Items listed in a dataset
####################

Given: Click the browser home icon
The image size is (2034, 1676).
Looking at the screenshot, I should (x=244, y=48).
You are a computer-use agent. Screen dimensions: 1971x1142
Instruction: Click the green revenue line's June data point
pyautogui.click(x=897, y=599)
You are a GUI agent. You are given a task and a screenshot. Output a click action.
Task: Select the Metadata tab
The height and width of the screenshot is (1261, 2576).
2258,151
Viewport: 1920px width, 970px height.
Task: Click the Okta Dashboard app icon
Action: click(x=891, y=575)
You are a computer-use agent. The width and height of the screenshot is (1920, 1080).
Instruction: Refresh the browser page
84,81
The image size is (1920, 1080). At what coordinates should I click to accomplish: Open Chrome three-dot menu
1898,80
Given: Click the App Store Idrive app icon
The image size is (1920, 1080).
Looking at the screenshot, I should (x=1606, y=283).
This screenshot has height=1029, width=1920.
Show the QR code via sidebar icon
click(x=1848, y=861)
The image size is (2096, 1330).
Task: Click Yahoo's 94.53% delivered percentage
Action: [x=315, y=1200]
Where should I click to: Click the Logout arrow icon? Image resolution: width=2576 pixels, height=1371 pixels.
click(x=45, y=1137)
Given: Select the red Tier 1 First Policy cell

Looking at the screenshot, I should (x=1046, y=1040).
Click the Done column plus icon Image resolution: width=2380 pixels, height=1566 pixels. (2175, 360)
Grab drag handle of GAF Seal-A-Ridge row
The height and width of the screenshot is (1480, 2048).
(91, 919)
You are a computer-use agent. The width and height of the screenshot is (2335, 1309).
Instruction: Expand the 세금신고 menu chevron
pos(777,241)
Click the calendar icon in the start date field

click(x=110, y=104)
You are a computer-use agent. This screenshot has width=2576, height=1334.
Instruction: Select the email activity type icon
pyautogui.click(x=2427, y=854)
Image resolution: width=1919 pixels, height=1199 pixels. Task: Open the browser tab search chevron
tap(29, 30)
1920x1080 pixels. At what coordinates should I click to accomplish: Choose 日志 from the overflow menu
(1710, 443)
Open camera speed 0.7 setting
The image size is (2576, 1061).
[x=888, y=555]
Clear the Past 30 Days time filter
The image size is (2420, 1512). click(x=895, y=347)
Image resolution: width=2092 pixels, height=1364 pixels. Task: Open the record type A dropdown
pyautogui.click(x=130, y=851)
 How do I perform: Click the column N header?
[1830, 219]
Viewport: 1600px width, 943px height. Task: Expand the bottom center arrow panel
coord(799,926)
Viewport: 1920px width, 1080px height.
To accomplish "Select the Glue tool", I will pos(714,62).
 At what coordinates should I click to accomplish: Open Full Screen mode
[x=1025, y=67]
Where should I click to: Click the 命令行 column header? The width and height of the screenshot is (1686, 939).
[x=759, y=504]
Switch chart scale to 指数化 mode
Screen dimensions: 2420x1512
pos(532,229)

####################

PROMPT
Would you repeat all of the entries exactly?

RESULT OF THE TASK
Given: Click the browser home icon
The image size is (2034, 1676).
Looking at the screenshot, I should (x=244, y=48).
You are a computer-use agent. Screen dimensions: 1971x1142
Instruction: Click the green revenue line's June data point
pyautogui.click(x=897, y=599)
You are a GUI agent. You are given a task and a screenshot. Output a click action.
Task: Select the Metadata tab
The height and width of the screenshot is (1261, 2576).
2258,151
Viewport: 1920px width, 970px height.
Task: Click the Okta Dashboard app icon
Action: click(x=891, y=575)
You are a computer-use agent. The width and height of the screenshot is (1920, 1080).
Instruction: Refresh the browser page
84,81
The image size is (1920, 1080). At what coordinates should I click to accomplish: Open Chrome three-dot menu
1898,80
Given: Click the App Store Idrive app icon
The image size is (1920, 1080).
Looking at the screenshot, I should (x=1606, y=283).
This screenshot has height=1029, width=1920.
Show the QR code via sidebar icon
click(x=1848, y=861)
The image size is (2096, 1330).
Task: Click Yahoo's 94.53% delivered percentage
Action: [x=315, y=1200]
Where should I click to: Click the Logout arrow icon? Image resolution: width=2576 pixels, height=1371 pixels.
click(x=45, y=1137)
Given: Select the red Tier 1 First Policy cell

Looking at the screenshot, I should (x=1046, y=1040).
Click the Done column plus icon Image resolution: width=2380 pixels, height=1566 pixels. (2175, 360)
Grab drag handle of GAF Seal-A-Ridge row
The height and width of the screenshot is (1480, 2048).
(91, 919)
You are a computer-use agent. The width and height of the screenshot is (2335, 1309).
Instruction: Expand the 세금신고 menu chevron
pos(777,241)
Click the calendar icon in the start date field

click(x=110, y=104)
You are a computer-use agent. This screenshot has width=2576, height=1334.
Instruction: Select the email activity type icon
pyautogui.click(x=2427, y=854)
Image resolution: width=1919 pixels, height=1199 pixels. Task: Open the browser tab search chevron
tap(29, 30)
1920x1080 pixels. At what coordinates should I click to accomplish: Choose 日志 from the overflow menu
(1710, 443)
Open camera speed 0.7 setting
The image size is (2576, 1061).
[x=888, y=555]
Clear the Past 30 Days time filter
The image size is (2420, 1512). click(x=895, y=347)
Image resolution: width=2092 pixels, height=1364 pixels. Task: Open the record type A dropdown
pyautogui.click(x=130, y=851)
 How do I perform: Click the column N header?
[1830, 219]
Viewport: 1600px width, 943px height. Task: Expand the bottom center arrow panel
coord(799,926)
Viewport: 1920px width, 1080px height.
To accomplish "Select the Glue tool", I will pos(714,62).
 At what coordinates should I click to accomplish: Open Full Screen mode
[x=1025, y=67]
Where should I click to: Click the 命令行 column header? The width and height of the screenshot is (1686, 939).
[x=759, y=504]
Switch chart scale to 指数化 mode
Screen dimensions: 2420x1512
pos(532,229)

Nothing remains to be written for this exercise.